# Overview
This aims to establish the foundation needed to save native code iā¦n "package images." From a technical standpoint, all it does is replace our current mix of serializers (`dump.c` for `*.ji` files, `staticdata.c` for system images) with a unified serializer based on `staticdata.c`. Necessary functionality like uniquing types and MethodInstances, supporting external CodeInstances and new method roots, and load-time invalidations are now supported by `staticdata.c`. A key feature is the ability to link externally: the serialization format defines a tag for an external object, which is linked after loading by pointer relocation.
The core system image and all "package images" are stored as contiguous blobs in memory, each identified by a pair of `*begin, *end` pointers stored in `jl_linkage_blobs`. Each of these images is identified by the module `build_id`, and this value is used in encoding external references. For individual objects, "ownership" is decided by pointer address, i.e., which pointer pair encloses the given object. Some objects, like *external* MethodInstances (new specializations of callables owned by other packages), are deliberated created with pointer addresses that fall out of these ranges to ensure that they go through the uniquing pipeline.

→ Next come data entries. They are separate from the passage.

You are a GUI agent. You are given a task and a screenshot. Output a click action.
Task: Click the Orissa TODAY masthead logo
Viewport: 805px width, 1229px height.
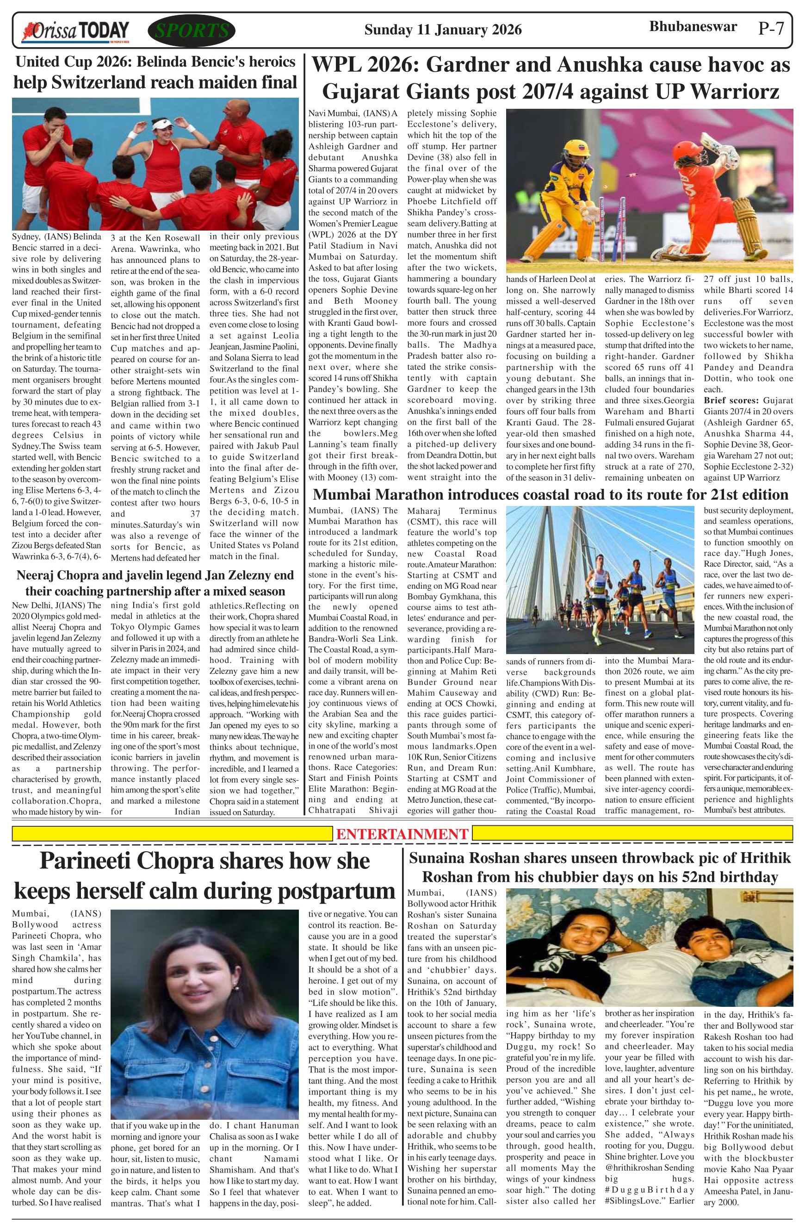[x=75, y=31]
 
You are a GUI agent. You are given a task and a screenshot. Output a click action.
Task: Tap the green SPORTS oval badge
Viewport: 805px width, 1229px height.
[x=192, y=31]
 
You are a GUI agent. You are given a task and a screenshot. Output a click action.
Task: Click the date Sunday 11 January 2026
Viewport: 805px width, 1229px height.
[x=443, y=30]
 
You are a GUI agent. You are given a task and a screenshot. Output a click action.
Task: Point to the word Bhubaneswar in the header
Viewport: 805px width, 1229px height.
[x=693, y=27]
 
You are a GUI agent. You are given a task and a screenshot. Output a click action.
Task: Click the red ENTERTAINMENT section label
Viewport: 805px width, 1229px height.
[x=402, y=833]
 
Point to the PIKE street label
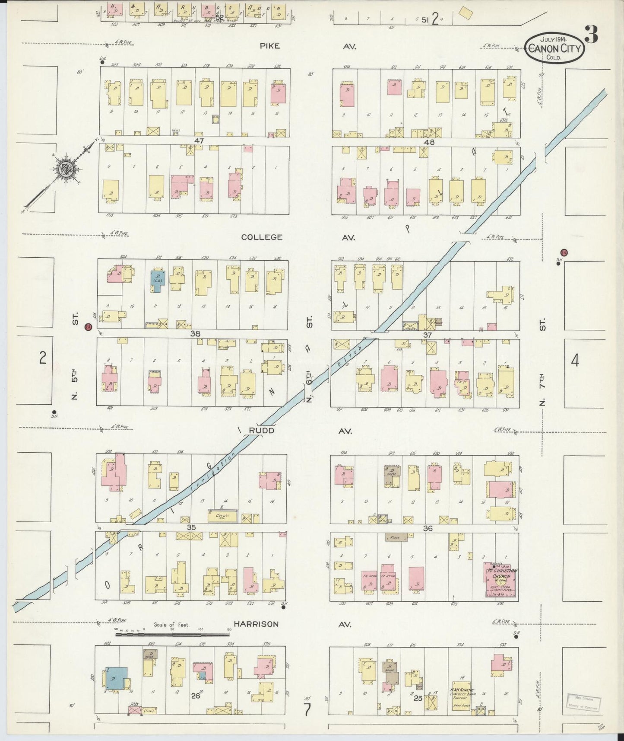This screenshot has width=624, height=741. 270,46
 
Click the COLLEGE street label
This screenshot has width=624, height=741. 262,237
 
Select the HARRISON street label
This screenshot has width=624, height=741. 256,624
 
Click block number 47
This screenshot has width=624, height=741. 198,141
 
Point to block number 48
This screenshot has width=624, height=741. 429,142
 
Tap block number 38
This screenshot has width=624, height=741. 195,334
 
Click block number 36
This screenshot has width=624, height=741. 428,528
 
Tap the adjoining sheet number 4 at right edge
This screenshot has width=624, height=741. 574,360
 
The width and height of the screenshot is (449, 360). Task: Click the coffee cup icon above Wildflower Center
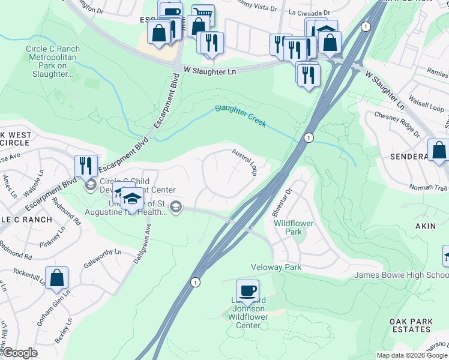pos(247,291)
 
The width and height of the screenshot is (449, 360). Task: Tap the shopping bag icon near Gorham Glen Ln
pos(56,278)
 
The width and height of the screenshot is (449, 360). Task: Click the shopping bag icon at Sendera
pos(439,150)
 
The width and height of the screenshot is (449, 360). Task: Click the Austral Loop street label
pos(245,162)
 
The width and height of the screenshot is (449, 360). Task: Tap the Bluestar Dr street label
pos(284,199)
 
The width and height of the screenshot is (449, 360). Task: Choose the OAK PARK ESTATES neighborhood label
pos(411,325)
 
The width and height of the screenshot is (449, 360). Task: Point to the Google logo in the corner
pos(19,353)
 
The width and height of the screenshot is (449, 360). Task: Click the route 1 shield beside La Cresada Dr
pos(365,26)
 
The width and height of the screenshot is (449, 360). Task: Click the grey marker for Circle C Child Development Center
pos(90,184)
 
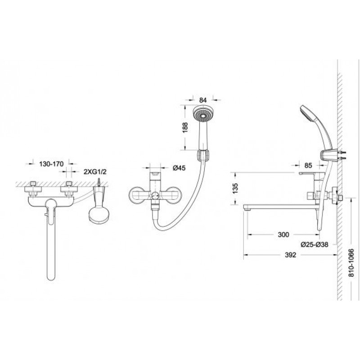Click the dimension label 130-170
tap(51, 164)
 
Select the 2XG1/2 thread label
tap(95, 171)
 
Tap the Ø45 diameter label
tap(179, 168)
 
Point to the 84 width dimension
tap(203, 100)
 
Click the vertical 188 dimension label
tap(185, 127)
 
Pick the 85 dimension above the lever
tap(308, 165)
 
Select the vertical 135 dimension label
tap(235, 188)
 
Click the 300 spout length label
tap(284, 234)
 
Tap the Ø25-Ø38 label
tap(315, 245)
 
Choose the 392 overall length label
tap(290, 255)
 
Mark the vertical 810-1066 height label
tap(351, 263)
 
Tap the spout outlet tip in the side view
tap(247, 209)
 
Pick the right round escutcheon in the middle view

Compared to the original version of this PR, we've temporarily stripped all the work devoted to native code support. That will be restored in a future PR expected to land shortly after this merges. The goal here is to transition to one-serializer-to-rule-them-all without breaking Julia. It completes the goal of the original PR and items 2 & 4 listed in the "Future work (TODOs)". Item 3 is already merged to master, so overall it has become far more ambitious than its original scope despite having taken a step backwards with respect to native code.
This has become a 3-way collaboration (@vchuravy, @vtjnash, and @timholy), with the recent participation of @vtjnash having added enormously to our progress.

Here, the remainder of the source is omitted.